Stored records:
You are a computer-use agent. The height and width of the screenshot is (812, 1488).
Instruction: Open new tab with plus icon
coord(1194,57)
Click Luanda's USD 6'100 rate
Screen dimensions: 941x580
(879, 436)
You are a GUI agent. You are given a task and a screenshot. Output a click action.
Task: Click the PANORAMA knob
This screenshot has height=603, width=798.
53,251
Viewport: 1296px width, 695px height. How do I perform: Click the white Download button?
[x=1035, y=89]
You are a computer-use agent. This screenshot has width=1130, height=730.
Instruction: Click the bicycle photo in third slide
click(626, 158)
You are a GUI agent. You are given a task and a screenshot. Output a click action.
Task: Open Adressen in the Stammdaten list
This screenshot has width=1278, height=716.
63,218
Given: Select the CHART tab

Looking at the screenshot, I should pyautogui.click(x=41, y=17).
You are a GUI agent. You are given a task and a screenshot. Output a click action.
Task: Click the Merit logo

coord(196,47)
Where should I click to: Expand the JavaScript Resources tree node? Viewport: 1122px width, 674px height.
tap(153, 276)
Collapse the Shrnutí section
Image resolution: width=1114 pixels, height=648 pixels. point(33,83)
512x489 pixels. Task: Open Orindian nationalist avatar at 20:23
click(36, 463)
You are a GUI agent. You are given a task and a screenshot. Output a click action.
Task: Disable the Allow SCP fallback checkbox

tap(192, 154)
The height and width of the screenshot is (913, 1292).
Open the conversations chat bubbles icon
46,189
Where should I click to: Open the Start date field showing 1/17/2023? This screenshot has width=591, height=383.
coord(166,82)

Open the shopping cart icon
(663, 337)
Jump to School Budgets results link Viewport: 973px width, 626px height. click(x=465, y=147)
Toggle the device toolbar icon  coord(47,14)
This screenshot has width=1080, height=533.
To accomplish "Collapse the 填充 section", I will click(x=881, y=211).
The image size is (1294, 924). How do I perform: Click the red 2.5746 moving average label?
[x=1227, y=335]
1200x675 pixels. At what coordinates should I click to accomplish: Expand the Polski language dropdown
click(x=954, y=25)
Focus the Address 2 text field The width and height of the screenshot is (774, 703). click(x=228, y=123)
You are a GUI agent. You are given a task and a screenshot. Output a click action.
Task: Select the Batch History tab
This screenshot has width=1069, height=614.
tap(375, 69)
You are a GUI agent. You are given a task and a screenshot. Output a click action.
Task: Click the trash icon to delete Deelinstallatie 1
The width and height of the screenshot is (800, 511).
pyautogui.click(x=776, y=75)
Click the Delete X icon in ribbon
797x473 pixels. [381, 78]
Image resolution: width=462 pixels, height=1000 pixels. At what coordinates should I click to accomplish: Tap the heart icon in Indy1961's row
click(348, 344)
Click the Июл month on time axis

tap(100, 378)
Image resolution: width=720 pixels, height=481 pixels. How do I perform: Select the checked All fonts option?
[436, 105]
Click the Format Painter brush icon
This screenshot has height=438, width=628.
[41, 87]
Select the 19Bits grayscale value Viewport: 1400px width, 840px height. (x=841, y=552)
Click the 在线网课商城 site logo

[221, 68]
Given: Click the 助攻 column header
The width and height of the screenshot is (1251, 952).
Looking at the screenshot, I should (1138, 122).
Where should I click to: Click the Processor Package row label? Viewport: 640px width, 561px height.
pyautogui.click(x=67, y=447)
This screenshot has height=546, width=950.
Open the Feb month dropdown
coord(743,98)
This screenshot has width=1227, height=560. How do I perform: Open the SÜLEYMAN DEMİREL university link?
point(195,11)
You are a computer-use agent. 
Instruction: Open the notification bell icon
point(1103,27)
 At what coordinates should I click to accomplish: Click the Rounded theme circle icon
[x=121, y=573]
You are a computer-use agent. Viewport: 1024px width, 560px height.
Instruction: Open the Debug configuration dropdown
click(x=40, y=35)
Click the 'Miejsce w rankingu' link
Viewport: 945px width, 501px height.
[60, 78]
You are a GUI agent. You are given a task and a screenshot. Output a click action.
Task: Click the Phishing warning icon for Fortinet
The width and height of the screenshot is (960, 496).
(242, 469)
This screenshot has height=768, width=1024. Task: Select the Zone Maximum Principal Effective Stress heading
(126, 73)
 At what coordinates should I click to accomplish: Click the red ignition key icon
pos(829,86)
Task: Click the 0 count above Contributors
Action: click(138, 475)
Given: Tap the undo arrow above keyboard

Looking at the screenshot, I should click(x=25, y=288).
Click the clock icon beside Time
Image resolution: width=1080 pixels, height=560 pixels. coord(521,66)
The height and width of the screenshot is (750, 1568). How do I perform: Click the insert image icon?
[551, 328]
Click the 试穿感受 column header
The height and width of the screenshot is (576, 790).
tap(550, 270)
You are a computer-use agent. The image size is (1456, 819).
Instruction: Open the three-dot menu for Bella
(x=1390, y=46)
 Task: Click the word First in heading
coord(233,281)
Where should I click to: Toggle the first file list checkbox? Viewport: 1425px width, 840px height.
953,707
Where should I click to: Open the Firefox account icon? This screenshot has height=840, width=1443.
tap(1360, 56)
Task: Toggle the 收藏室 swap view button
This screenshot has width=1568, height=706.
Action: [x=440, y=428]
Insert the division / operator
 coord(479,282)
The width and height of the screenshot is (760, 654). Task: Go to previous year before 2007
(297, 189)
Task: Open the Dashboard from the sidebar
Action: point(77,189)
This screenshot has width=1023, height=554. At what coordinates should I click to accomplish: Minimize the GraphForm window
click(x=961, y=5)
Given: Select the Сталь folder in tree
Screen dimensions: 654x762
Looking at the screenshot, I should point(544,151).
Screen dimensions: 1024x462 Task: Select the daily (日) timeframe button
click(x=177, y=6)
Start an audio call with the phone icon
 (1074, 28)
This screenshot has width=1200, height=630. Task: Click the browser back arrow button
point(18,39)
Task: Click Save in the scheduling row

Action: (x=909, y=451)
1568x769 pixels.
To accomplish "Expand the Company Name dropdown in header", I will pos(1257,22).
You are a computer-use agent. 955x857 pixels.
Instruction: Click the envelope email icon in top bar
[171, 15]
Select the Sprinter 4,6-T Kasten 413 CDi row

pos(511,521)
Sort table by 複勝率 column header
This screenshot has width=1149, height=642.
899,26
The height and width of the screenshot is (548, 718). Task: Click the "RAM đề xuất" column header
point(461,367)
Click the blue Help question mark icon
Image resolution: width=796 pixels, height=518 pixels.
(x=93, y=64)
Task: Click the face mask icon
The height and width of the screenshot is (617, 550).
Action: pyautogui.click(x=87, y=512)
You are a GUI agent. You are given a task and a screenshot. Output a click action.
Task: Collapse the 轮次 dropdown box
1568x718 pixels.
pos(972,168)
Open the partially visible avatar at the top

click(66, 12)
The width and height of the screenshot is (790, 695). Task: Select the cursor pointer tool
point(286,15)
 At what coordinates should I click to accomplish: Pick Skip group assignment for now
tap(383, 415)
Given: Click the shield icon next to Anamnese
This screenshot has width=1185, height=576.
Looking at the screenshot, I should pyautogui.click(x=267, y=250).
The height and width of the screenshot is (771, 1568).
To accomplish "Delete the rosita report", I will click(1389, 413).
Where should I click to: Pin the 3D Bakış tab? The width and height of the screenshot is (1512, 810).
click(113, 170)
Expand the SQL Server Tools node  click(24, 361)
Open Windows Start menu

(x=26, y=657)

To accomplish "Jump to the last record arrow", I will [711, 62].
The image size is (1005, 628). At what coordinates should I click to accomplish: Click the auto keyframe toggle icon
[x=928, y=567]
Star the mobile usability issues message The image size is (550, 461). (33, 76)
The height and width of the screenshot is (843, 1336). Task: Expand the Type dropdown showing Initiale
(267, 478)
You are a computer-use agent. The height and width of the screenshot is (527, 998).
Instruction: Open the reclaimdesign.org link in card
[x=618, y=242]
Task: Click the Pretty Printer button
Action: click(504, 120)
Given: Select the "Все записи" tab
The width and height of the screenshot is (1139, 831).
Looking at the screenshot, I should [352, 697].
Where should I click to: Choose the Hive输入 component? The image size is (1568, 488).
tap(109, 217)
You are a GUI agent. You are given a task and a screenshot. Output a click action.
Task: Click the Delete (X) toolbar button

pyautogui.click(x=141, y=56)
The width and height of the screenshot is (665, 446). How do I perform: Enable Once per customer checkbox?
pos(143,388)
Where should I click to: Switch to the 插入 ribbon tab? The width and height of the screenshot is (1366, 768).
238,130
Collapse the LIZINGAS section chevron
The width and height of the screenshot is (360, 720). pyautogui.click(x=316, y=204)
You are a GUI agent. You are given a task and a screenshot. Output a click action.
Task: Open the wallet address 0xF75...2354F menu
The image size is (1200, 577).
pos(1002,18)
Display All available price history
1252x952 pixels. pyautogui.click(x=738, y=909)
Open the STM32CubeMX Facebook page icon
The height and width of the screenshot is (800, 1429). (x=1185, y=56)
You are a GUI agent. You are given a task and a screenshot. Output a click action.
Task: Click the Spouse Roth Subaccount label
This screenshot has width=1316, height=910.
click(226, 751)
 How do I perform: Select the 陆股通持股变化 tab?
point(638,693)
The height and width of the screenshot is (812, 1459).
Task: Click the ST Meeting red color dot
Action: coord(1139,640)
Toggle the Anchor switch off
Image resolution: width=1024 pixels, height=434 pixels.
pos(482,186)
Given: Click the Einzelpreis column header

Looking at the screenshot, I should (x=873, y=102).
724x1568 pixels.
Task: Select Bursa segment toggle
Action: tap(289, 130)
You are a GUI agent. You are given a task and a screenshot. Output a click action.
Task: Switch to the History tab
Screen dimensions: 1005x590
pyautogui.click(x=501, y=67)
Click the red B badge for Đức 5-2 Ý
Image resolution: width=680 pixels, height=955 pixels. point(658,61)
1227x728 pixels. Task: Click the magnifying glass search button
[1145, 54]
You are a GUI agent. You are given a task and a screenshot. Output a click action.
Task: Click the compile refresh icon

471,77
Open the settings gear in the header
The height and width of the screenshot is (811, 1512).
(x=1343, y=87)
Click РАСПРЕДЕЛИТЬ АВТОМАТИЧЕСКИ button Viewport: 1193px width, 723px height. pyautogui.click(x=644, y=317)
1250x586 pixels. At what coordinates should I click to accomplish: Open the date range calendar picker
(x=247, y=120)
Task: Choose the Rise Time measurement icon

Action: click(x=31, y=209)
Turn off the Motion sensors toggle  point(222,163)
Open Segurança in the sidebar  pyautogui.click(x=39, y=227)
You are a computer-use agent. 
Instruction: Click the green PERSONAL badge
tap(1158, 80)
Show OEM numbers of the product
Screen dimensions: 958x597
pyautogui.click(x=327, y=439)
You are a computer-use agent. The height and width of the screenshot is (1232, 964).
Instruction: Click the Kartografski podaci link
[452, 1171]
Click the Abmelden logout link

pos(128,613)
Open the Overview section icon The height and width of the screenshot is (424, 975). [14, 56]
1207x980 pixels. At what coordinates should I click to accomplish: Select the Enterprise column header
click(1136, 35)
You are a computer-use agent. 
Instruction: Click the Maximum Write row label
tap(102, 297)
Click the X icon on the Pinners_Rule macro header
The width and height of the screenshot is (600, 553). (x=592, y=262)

WHAT YOU SHOULD DO = Note each line of the entries that has "computer" in it, and copy those lines.

ANSWER =
You are a computer-use agent. The height and width of the screenshot is (812, 1488).
You are a computer-use agent. This screenshot has width=1130, height=730.
You are a computer-use agent. 
You are a computer-use agent. Viewport: 1024px width, 560px height.
You are a computer-use agent. The image size is (1456, 819).
You are a computer-use agent. 955x857 pixels.
You are a computer-use agent. The height and width of the screenshot is (527, 998).
You are a computer-use agent. 
You are a computer-use agent. The height and width of the screenshot is (1232, 964).
You are a computer-use agent. 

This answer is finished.